> [Goal]: List the records from the line with "What do you see at coordinates (319, 106)" to the line with "What do you see at coordinates (249, 256)" as a numbered list, skipping blank lines.

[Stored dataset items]

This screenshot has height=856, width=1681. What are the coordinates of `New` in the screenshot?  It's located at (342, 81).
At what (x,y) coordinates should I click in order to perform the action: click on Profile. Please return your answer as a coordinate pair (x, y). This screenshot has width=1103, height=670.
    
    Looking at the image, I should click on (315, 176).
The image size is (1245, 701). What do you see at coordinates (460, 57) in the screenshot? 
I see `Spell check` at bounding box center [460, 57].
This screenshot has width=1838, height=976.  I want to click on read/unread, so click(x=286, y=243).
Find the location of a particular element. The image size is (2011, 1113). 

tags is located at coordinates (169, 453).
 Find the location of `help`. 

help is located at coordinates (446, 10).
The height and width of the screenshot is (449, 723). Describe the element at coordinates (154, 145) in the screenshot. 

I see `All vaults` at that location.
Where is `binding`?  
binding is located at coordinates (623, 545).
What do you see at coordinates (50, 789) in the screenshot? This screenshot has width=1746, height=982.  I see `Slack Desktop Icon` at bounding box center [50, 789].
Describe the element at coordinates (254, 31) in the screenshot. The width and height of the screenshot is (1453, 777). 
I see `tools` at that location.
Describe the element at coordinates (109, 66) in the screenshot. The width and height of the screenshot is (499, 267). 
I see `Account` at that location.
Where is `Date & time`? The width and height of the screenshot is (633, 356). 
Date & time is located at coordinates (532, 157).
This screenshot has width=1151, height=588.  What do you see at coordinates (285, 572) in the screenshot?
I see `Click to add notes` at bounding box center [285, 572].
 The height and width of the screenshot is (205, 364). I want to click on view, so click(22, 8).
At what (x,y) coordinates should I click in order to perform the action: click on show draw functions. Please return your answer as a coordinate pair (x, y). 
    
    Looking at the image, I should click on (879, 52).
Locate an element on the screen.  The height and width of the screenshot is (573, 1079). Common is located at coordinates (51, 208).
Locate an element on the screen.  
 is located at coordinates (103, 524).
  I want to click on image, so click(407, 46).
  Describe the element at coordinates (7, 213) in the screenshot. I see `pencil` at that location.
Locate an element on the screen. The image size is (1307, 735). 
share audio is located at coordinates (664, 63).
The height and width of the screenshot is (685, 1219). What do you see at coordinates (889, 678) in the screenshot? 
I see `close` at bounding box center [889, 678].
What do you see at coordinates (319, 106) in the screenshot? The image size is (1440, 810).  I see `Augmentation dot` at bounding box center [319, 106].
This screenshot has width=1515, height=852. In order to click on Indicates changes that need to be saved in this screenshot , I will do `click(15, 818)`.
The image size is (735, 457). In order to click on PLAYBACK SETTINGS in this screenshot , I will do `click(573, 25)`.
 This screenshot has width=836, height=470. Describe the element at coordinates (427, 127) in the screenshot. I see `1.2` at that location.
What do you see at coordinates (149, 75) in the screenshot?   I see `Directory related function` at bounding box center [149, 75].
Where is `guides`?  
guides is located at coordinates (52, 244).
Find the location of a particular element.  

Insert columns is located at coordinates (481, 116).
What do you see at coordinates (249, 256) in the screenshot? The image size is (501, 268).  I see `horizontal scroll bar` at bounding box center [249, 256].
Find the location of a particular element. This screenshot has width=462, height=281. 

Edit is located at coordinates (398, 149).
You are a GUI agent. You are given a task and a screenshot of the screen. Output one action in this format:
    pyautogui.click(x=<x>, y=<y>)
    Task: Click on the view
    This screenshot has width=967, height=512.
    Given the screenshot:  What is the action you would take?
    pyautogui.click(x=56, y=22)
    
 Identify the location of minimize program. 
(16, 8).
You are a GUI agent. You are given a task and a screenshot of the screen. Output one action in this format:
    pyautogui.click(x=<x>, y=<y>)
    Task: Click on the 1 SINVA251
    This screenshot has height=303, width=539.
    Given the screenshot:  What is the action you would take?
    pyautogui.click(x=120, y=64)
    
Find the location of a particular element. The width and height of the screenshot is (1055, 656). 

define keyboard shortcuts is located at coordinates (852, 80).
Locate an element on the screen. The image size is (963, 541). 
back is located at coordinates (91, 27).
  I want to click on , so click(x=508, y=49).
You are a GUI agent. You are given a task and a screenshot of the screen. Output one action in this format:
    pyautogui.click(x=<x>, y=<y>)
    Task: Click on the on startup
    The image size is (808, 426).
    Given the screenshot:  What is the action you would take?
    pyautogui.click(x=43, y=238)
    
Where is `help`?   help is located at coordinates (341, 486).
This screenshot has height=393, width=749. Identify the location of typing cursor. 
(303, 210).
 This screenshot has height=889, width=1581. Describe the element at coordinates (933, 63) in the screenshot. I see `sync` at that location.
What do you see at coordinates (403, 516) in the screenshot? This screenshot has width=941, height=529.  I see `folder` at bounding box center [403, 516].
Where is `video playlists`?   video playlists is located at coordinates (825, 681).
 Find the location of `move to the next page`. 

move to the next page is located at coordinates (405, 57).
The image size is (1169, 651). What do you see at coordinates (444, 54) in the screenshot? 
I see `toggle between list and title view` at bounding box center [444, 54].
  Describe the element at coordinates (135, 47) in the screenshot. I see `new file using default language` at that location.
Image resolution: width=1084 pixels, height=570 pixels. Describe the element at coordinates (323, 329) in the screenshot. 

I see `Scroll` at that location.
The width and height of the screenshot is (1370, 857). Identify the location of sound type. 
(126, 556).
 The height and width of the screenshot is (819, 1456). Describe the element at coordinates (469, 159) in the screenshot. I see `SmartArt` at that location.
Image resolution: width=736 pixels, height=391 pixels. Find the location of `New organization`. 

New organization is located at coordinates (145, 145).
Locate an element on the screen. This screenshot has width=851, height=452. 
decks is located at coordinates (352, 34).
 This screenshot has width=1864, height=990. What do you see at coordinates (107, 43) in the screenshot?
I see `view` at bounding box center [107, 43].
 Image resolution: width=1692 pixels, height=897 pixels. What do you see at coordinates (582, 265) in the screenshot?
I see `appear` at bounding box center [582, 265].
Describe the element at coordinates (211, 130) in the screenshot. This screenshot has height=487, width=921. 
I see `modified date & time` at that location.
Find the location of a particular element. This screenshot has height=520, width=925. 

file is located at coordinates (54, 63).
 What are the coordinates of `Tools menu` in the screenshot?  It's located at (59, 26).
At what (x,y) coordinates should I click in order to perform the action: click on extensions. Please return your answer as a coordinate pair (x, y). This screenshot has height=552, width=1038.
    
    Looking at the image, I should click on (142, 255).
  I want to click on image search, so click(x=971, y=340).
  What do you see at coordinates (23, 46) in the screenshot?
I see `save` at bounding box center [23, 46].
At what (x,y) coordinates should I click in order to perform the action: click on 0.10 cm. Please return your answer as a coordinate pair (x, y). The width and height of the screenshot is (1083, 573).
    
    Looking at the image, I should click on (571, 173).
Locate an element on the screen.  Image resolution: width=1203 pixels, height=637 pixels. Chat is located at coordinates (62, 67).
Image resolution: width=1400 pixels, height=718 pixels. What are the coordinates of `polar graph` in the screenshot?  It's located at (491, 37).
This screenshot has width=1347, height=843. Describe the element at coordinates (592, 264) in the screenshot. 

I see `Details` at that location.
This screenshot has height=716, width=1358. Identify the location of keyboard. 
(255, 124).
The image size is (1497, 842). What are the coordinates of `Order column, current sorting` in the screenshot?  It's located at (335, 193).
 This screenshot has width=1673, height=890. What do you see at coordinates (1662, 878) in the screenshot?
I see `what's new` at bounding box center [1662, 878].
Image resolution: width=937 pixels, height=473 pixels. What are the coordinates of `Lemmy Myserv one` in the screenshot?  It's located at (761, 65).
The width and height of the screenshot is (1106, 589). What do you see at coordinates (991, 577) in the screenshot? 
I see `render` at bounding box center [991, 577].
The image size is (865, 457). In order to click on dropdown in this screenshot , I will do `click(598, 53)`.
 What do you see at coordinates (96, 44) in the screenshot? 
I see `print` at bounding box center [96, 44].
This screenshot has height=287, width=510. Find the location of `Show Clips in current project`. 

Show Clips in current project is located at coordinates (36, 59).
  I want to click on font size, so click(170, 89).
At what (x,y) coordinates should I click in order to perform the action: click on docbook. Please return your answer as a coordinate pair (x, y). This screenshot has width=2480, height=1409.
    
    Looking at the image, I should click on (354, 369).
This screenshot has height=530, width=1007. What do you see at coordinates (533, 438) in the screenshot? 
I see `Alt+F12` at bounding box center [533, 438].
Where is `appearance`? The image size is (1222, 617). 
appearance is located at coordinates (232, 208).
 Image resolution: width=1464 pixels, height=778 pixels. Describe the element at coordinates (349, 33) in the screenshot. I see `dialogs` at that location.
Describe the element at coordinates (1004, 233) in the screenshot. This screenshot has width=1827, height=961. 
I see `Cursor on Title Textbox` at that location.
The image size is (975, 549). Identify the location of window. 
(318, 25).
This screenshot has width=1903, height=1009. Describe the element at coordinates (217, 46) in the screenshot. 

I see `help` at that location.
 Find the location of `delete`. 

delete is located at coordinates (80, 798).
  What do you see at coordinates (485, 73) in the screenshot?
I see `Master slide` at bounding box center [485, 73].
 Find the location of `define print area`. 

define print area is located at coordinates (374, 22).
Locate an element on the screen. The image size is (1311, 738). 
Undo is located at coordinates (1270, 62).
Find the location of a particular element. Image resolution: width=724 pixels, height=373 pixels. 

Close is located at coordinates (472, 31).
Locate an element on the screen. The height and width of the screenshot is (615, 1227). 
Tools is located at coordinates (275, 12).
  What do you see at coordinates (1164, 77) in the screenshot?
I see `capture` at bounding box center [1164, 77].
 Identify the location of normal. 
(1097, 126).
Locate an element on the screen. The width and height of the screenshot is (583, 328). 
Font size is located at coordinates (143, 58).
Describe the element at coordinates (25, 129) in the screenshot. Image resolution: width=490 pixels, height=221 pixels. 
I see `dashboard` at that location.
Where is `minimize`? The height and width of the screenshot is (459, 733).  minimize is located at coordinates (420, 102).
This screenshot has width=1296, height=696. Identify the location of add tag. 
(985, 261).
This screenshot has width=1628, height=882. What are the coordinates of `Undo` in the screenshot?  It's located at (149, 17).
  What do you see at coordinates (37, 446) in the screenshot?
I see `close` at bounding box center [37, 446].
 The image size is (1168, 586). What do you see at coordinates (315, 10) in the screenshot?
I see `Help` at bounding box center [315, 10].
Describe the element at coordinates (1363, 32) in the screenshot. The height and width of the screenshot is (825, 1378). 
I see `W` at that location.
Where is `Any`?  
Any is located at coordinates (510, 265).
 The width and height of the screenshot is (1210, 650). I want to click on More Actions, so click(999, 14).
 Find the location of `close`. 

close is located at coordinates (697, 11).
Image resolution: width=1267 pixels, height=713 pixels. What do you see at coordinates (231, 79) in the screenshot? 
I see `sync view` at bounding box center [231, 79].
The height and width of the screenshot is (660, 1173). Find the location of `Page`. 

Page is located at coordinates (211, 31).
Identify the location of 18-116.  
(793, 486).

> [Correct response]:
1. What do you see at coordinates (319, 106) in the screenshot? The image size is (1440, 810).  I see `Augmentation dot` at bounding box center [319, 106].
2. This screenshot has width=1515, height=852. In order to click on Indicates changes that need to be saved in this screenshot , I will do `click(15, 818)`.
3. The image size is (735, 457). In order to click on PLAYBACK SETTINGS in this screenshot , I will do `click(573, 25)`.
4.  This screenshot has width=836, height=470. Describe the element at coordinates (427, 127) in the screenshot. I see `1.2` at that location.
5. What do you see at coordinates (149, 75) in the screenshot?   I see `Directory related function` at bounding box center [149, 75].
6. Where is `guides`?  
7. guides is located at coordinates (52, 244).
8. Find the location of a particular element.  
9. Insert columns is located at coordinates (481, 116).
10. What do you see at coordinates (249, 256) in the screenshot? The image size is (501, 268).  I see `horizontal scroll bar` at bounding box center [249, 256].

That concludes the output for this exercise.